- _EXERCISE DIRECTIONS_
Your copy of the data should match it exactly, leaving out only the pictures.

Dataset entries:
════════════════════
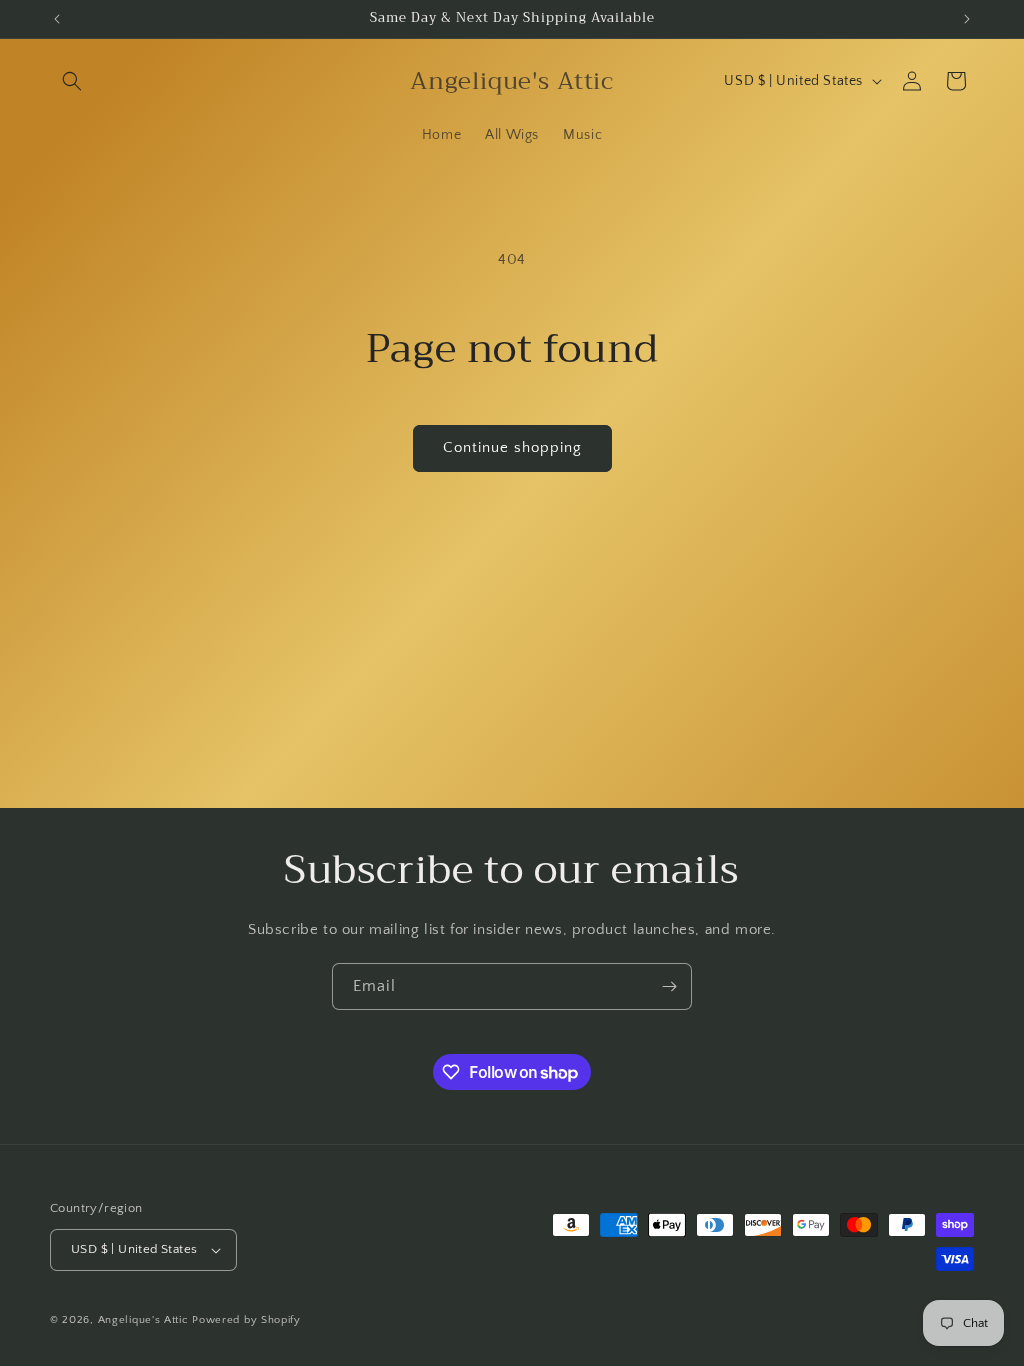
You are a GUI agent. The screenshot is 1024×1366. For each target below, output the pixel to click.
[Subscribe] (669, 986)
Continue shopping (512, 447)
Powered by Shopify (246, 1320)
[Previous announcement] (57, 19)
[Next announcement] (967, 19)
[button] (72, 81)
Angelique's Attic (143, 1320)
════════════════════
- _RESPONSE TO THIS EXERCISE_
You are a GUI agent. The screenshot is 1024×1366. For each target below, output the pixel to click.
[Subscribe] (669, 986)
Continue shopping (512, 447)
Powered by Shopify (246, 1320)
[Previous announcement] (57, 19)
[Next announcement] (967, 19)
[button] (72, 81)
Angelique's Attic (143, 1320)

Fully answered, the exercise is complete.